In a big relief to social activist Teesta Setalvad, the Supreme Court on Thursday stayed her arrest in a case of alleged embezzlement of funds for a museum in Ahmedabad’s Gulbarg Society that was devastated in the 2002 riots.

The apex court bench, which heard the anticipatory bail plea of Teesta Setalvad and her husband, also directed the social activist to give complete list of donors for the construction of a memorial in the Gulbarg Society.

The highest court, while passing the order, said that Teesta Setalvad and her husband shall not be arrested in the funds embezzlement case till its final order is given.

While reserving its verdict in the case, the apex court also asked the Gujarat Police to explain why it needs the custodial interrogation of the social activist.

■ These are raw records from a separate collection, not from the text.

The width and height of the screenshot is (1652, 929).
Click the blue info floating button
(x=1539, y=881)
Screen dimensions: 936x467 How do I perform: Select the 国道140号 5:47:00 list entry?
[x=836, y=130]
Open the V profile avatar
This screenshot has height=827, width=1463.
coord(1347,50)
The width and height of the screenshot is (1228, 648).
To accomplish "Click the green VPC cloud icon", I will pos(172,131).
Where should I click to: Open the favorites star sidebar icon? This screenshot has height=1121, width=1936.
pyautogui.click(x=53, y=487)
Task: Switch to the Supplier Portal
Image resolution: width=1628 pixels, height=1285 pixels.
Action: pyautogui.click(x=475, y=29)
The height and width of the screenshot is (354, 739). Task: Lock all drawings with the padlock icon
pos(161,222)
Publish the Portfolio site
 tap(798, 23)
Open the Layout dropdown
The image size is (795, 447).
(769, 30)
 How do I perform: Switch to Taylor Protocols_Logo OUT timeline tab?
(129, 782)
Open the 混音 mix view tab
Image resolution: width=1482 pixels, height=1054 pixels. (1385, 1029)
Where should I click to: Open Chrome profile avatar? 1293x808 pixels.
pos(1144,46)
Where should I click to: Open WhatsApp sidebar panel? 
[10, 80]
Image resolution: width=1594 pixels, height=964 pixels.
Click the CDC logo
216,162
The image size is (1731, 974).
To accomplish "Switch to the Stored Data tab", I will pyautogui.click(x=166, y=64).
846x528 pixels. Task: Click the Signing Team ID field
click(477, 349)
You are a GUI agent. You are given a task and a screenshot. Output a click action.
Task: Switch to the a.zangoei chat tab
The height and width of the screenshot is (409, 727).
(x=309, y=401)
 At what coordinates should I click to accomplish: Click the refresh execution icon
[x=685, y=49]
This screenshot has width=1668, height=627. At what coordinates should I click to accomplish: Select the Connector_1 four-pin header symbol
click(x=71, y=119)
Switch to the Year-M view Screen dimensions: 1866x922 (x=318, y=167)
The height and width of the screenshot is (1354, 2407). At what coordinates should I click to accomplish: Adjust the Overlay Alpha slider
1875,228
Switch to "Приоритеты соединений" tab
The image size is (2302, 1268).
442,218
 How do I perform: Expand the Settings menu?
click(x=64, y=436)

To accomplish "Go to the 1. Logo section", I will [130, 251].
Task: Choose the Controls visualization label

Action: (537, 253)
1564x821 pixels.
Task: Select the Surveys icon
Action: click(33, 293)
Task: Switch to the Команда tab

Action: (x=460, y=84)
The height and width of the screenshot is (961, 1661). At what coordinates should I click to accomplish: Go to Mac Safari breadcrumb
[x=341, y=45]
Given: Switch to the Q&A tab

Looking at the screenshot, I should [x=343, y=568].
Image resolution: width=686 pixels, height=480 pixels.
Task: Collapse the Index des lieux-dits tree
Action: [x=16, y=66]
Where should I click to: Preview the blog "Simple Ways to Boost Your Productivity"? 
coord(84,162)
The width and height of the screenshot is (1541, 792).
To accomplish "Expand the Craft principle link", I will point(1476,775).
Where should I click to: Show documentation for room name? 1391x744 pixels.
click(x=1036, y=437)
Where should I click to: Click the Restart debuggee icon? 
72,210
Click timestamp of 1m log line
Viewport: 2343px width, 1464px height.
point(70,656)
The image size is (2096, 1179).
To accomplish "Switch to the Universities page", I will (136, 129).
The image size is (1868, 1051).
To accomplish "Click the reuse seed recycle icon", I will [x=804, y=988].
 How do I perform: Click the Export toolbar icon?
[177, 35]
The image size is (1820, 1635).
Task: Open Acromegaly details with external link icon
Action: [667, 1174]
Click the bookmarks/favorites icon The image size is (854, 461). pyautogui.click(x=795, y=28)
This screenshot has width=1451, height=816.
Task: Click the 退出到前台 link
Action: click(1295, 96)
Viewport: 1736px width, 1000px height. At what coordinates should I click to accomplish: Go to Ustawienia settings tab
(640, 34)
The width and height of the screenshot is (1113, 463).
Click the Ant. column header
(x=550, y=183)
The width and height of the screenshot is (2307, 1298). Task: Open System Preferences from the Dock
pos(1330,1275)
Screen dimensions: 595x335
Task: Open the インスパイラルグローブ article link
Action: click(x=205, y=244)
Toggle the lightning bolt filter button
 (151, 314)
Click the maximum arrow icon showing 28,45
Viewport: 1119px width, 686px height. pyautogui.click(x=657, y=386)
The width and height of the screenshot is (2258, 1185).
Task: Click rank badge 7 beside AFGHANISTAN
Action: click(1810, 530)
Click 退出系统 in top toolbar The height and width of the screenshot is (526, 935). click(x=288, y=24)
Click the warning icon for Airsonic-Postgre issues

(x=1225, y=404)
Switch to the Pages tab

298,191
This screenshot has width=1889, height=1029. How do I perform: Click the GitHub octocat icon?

The apex court bench, however, said that if Teesta does not cooperate in probe, the Gujarat Police can file application for cancellation of their bail.
The order was passed by a new bench of the Supreme Court, which took up the case in a surprise move.

No reasons were given for the change in the bench. The case was shifted from the bench of Justices SJ Mukhopadhya and NV Ramana, which had granted protection from arrest to the couple for six days on February 13, to a bench comprising Justices Dipak Mishra and Adarsh Kumar Goel.

The bench of Justices Mukhopadhaya and Ramana had said during the last hearing that the allegations against Setalvad and her husband were “grave” and it was not even a case for quashing the FIR.

It had even asked couple to “surrender and seek regular bail” as they have been accused of collecting funds in the names of riots victims and religion but later granted the relief.

There were a number of occasions during the 30-minute hearing when the previous bench put questions to senior advocate Kapil Sibal and making it clear that the “allegations” against them were “grave” and warned against bringing “politics” in the matter.

The Bench had said it was not going to be moved by the names of persons and the matter would be treated like that of any ordinary citizen or individual.